Sullivan and his team prepared a detailed strategy for the rollout of outage notifications. The utility is marketing both use-cases – customer billing and outage alerts – together as a way of getting more customer buy-in regarding the potential benefits customers will see with text alerts.

Kansas City BPU used a variety of platforms to make customers aware of the availability of text notifications, including printing notices on bills and bill envelopes, interactive voice response messages, notices on the utility’s website, as well as notices on the utility’s Facebook and Twitter accounts. And, finally, Kansas City BPU used a direct mail campaign, press releases, and notices in BPU Connection, the utility’s newsletter.

The utility’s strategy also included platforms to avoid email and robocalls. They often generate a lot of calls and questions from customers regarding potential fraud, Sullivan said, adding, “People don’t read emails, and many people are afraid that robocalls are scams.”

Those views are backed by industry data.

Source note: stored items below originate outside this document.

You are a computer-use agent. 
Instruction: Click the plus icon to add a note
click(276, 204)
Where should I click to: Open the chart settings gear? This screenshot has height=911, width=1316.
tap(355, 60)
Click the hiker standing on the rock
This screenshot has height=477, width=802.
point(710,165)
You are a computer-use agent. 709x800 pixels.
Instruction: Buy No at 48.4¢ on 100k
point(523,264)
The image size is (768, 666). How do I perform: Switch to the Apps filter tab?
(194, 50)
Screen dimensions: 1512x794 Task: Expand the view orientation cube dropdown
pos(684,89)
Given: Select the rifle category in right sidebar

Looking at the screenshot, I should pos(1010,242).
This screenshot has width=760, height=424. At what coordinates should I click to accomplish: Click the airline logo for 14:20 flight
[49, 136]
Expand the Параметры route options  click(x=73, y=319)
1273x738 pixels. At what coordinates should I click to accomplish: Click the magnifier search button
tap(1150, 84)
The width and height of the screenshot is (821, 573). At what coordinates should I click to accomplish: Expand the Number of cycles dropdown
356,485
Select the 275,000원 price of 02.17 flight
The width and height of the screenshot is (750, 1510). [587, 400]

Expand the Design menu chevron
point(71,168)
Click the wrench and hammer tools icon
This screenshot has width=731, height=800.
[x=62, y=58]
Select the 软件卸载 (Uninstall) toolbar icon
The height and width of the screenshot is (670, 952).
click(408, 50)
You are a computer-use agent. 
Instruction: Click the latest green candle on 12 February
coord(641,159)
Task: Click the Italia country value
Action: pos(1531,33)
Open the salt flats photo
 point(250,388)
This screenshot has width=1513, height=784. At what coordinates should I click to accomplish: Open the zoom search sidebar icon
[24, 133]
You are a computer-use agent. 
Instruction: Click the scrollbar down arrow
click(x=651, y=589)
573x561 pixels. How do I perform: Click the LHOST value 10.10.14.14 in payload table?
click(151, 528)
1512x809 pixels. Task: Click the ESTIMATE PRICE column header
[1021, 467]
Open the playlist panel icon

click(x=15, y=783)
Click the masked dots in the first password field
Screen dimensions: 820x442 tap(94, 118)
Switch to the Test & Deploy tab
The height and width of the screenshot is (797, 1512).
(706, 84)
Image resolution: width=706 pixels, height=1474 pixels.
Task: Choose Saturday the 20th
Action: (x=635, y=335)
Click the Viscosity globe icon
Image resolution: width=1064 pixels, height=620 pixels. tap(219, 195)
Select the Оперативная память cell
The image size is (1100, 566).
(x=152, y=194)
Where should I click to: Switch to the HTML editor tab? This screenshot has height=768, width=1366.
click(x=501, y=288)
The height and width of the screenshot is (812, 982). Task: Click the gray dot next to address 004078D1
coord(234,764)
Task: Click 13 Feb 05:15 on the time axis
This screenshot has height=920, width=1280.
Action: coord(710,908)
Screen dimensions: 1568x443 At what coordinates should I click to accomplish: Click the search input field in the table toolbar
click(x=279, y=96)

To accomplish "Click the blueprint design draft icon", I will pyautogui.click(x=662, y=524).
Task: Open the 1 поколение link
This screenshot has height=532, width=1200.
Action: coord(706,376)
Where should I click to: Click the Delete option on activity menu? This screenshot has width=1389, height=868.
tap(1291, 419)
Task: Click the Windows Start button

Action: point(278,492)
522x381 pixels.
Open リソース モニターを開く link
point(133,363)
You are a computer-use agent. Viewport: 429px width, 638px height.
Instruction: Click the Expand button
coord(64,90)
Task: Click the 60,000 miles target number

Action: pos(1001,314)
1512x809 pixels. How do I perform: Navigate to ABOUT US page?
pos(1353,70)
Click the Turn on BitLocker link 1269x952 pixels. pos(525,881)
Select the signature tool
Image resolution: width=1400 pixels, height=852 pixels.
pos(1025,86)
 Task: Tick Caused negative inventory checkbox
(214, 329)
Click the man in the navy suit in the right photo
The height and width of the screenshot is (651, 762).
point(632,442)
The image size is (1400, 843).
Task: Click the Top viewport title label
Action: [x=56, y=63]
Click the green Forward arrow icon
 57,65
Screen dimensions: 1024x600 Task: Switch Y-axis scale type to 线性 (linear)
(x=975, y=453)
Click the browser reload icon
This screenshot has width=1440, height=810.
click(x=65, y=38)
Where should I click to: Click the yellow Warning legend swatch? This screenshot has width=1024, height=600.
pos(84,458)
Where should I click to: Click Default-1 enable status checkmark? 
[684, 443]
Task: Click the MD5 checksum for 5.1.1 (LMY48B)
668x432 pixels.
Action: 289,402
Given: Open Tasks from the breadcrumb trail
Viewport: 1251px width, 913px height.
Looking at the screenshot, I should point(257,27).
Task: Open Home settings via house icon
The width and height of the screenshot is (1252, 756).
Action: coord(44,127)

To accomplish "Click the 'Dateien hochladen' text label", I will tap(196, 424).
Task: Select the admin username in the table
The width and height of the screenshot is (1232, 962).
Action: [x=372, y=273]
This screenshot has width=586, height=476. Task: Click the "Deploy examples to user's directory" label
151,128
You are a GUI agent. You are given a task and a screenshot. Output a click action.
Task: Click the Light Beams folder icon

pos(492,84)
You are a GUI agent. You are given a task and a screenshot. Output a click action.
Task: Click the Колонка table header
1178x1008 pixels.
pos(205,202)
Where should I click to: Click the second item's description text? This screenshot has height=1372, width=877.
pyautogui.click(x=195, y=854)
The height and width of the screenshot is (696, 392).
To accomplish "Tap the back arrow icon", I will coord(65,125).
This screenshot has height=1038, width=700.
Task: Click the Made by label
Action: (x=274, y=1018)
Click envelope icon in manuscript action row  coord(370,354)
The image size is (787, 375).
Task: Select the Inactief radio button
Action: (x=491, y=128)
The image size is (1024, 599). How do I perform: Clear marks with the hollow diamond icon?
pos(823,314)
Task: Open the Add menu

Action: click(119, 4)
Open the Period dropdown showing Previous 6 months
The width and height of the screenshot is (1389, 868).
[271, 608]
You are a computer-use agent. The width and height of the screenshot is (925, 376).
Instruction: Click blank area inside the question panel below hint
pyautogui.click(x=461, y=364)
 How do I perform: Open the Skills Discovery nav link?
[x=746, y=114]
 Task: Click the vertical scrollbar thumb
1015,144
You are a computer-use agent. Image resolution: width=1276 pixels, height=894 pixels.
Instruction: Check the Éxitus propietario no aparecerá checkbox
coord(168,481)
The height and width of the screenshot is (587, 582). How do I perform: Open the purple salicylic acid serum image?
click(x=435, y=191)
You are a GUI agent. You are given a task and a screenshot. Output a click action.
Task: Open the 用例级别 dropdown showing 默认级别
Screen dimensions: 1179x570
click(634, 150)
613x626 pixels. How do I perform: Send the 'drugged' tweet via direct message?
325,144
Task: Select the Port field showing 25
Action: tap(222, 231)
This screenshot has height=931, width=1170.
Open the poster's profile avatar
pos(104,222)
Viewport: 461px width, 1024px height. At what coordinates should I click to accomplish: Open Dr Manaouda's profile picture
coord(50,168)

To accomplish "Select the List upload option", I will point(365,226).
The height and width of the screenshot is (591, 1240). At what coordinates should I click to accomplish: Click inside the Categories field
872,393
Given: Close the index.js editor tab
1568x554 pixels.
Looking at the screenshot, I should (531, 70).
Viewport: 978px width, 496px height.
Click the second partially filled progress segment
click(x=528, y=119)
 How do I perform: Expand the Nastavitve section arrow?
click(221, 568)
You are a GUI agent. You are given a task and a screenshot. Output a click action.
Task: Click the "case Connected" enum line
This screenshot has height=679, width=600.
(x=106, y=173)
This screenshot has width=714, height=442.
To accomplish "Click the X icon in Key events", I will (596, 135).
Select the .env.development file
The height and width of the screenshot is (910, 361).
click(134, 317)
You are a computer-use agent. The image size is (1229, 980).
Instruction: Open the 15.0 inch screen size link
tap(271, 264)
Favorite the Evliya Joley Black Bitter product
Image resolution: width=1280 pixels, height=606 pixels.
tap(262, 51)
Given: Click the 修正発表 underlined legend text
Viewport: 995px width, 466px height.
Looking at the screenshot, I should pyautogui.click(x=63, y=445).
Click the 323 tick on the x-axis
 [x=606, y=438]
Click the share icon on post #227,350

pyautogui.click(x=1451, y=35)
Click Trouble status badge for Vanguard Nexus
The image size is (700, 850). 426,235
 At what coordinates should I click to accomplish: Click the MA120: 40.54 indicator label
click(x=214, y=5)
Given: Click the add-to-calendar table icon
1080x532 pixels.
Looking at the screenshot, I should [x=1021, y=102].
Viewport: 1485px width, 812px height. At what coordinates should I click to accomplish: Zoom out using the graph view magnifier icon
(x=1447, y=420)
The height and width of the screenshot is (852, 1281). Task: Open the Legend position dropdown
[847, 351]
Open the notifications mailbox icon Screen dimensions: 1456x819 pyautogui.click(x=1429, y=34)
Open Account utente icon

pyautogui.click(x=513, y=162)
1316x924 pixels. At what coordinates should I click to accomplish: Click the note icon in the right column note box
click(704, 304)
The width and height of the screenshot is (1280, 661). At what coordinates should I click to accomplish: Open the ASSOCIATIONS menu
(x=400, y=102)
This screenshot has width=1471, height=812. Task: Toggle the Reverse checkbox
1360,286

Many people now routinely ignore phone calls if they do not recognize the caller, but “less than 5 percent of text messages are spam, so customers are less likely to ignore them,” Mark Nielsen, executive chairman and co-founder of TextPower, said. “On the other hand, 98 percent of text messages are opened and 95 percent are read within three minutes.”

Social media would seem to be a good tool for customer engagement, but according to industry information, only 16 percent of followers are likely to see a post on social media and only 30 percent of followers on Twitter are likely to see a tweet. “It is hard to beat texting,” Nielsen said. “There is no other form of communication that comes close to the reach and immediacy of texting.”

The next step for Kansas City BPU, Sullivan said, will be sending customers service restoration notifications. “Outage notifications are good but, combined with restoration notifications, they will be a powerful combination.” For example, he said, a restoration notification could, in some cases, let customers know their service is back on, so they don’t need to plan to eat out instead of cooking at home.

Texting, in Sullivan’s words, has enabled Kansas City BPU to “empower employees and customers with timely and actionable information,” he said, adding, “TextPower is one of the most beneficial things we’ve ever done.”